→ **WHAT THE TASK ASKS**
Take the lines from the beginning of the data below through the line holding "[Зимний знак защиты от лезвий" and return exactly those.

→ **GIVEN ENTRIES**
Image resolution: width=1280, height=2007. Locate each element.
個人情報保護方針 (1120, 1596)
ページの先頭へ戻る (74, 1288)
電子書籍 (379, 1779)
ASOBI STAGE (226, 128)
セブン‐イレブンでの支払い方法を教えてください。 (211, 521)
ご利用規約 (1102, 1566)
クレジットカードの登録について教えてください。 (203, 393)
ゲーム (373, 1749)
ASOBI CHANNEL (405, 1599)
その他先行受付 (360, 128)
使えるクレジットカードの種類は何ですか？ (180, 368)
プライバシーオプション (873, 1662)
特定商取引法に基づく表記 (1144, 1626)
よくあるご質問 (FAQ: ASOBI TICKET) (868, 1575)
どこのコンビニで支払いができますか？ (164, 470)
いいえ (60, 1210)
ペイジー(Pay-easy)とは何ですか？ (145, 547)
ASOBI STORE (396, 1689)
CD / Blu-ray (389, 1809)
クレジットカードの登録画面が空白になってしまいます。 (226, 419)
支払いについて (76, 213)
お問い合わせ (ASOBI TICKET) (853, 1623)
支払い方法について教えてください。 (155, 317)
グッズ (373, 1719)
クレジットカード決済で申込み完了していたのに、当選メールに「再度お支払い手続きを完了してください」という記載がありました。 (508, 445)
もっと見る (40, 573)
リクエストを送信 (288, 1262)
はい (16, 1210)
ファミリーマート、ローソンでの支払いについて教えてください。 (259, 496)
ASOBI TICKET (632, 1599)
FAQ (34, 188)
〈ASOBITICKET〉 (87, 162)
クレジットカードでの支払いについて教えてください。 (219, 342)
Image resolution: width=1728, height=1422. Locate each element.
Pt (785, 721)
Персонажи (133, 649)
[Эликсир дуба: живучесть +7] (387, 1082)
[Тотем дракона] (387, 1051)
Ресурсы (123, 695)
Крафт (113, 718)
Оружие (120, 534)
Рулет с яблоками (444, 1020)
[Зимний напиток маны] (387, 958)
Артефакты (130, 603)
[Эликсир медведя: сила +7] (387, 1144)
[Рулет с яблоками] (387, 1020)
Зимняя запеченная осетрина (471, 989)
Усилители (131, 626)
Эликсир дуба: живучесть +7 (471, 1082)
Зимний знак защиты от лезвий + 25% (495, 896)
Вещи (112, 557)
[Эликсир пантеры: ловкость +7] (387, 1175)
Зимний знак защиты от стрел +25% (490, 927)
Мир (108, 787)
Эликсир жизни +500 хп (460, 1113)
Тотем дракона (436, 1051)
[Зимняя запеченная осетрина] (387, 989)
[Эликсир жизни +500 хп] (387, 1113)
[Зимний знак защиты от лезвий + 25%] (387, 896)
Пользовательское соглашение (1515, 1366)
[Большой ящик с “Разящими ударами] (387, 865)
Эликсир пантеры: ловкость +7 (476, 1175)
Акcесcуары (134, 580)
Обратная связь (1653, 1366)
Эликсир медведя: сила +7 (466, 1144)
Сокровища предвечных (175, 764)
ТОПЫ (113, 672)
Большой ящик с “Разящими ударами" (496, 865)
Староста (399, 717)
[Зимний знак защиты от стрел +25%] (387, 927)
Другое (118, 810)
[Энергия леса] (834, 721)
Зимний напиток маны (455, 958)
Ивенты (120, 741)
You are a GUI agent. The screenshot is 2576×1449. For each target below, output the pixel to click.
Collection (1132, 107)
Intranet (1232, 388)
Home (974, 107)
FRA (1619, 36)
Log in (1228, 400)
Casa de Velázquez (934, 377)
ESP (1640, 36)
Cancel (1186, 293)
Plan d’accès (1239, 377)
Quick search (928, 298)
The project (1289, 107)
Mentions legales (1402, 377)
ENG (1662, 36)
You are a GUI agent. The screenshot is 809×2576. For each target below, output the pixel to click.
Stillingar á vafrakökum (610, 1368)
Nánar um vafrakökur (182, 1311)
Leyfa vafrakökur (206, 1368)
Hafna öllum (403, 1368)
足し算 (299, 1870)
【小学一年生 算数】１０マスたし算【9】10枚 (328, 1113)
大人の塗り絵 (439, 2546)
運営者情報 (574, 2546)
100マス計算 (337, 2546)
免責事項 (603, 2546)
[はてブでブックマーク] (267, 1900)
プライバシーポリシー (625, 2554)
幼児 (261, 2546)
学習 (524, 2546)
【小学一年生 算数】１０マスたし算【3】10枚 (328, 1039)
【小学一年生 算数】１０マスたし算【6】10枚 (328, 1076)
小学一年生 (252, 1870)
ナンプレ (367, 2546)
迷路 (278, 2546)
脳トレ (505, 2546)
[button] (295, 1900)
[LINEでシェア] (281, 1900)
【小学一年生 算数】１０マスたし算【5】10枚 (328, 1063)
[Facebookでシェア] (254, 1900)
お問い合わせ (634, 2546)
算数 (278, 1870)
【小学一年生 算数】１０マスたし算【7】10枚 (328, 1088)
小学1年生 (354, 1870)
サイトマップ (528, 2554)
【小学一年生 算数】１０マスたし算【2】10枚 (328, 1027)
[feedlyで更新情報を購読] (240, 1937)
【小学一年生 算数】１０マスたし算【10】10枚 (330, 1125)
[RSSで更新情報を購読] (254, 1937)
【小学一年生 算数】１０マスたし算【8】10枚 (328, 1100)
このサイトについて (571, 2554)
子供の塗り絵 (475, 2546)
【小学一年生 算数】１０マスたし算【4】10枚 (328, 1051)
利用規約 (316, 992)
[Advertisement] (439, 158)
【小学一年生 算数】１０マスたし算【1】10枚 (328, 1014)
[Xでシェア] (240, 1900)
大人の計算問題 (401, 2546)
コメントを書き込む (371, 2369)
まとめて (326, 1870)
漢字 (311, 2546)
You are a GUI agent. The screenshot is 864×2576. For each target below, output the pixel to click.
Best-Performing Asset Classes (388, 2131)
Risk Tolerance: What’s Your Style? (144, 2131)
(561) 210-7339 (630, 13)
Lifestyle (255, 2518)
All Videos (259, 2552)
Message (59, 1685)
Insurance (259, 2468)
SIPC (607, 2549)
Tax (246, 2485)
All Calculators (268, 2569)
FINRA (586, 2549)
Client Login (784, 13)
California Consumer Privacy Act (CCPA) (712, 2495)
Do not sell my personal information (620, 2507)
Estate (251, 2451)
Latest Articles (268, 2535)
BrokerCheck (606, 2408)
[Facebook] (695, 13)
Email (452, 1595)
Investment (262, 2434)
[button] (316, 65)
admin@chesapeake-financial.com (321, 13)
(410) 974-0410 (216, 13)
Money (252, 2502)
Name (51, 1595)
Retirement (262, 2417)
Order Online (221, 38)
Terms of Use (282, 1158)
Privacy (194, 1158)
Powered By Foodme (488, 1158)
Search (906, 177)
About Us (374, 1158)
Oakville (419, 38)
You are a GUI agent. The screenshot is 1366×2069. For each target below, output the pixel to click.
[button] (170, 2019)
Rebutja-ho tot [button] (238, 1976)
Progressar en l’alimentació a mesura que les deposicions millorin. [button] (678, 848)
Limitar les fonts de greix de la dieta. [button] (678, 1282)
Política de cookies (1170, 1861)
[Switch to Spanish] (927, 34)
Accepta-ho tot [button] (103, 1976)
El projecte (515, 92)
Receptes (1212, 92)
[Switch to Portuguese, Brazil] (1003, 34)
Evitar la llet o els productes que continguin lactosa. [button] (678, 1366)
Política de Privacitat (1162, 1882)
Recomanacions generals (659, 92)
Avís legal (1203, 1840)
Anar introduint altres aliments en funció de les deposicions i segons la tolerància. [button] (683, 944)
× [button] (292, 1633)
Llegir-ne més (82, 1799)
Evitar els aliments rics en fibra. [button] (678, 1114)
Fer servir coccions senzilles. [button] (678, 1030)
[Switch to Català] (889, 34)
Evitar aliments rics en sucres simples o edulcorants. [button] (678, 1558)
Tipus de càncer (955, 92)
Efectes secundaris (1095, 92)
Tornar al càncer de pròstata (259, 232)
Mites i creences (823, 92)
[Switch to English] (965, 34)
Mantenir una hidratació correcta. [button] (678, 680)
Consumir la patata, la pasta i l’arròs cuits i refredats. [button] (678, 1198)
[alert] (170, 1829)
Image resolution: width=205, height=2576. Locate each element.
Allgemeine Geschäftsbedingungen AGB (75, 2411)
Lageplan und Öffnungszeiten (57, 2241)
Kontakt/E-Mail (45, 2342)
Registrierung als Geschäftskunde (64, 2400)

→ **COMPLETED TASK**
Image resolution: width=1280, height=2007. Locate each element.
個人情報保護方針 (1120, 1596)
ページの先頭へ戻る (74, 1288)
電子書籍 (379, 1779)
ASOBI STAGE (226, 128)
セブン‐イレブンでの支払い方法を教えてください。 (211, 521)
ご利用規約 (1102, 1566)
クレジットカードの登録について教えてください。 (203, 393)
ゲーム (373, 1749)
ASOBI CHANNEL (405, 1599)
その他先行受付 (360, 128)
使えるクレジットカードの種類は何ですか？ (180, 368)
プライバシーオプション (873, 1662)
特定商取引法に基づく表記 (1144, 1626)
よくあるご質問 (FAQ: ASOBI TICKET) (868, 1575)
どこのコンビニで支払いができますか？ (164, 470)
いいえ (60, 1210)
ペイジー(Pay-easy)とは何ですか？ (145, 547)
ASOBI STORE (396, 1689)
CD / Blu-ray (389, 1809)
クレジットカードの登録画面が空白になってしまいます。 (226, 419)
支払いについて (76, 213)
お問い合わせ (ASOBI TICKET) (853, 1623)
支払い方法について教えてください。 (155, 317)
グッズ (373, 1719)
クレジットカード決済で申込み完了していたのに、当選メールに「再度お支払い手続きを完了してください」という記載がありました。 (508, 445)
もっと見る (40, 573)
リクエストを送信 (288, 1262)
はい (16, 1210)
ファミリーマート、ローソンでの支払いについて教えてください。 (259, 496)
ASOBI TICKET (632, 1599)
FAQ (34, 188)
〈ASOBITICKET〉 (87, 162)
クレジットカードでの支払いについて教えてください。 (219, 342)
Image resolution: width=1728, height=1422. Locate each element.
Pt (785, 721)
Персонажи (133, 649)
[Эликсир дуба: живучесть +7] (387, 1082)
[Тотем дракона] (387, 1051)
Ресурсы (123, 695)
Крафт (113, 718)
Оружие (120, 534)
Рулет с яблоками (444, 1020)
[Зимний напиток маны] (387, 958)
Артефакты (130, 603)
[Эликсир медведя: сила +7] (387, 1144)
[Рулет с яблоками] (387, 1020)
Зимняя запеченная осетрина (471, 989)
Усилители (131, 626)
Эликсир дуба: живучесть +7 (471, 1082)
Зимний знак защиты от лезвий + 25% (495, 896)
Вещи (112, 557)
[Эликсир пантеры: ловкость +7] (387, 1175)
Зимний знак защиты от стрел +25% (490, 927)
Мир (108, 787)
Эликсир жизни +500 хп (460, 1113)
Тотем дракона (436, 1051)
[Зимняя запеченная осетрина] (387, 989)
[Эликсир жизни +500 хп] (387, 1113)
[Зимний знак защиты от лезвий + 25%] (387, 896)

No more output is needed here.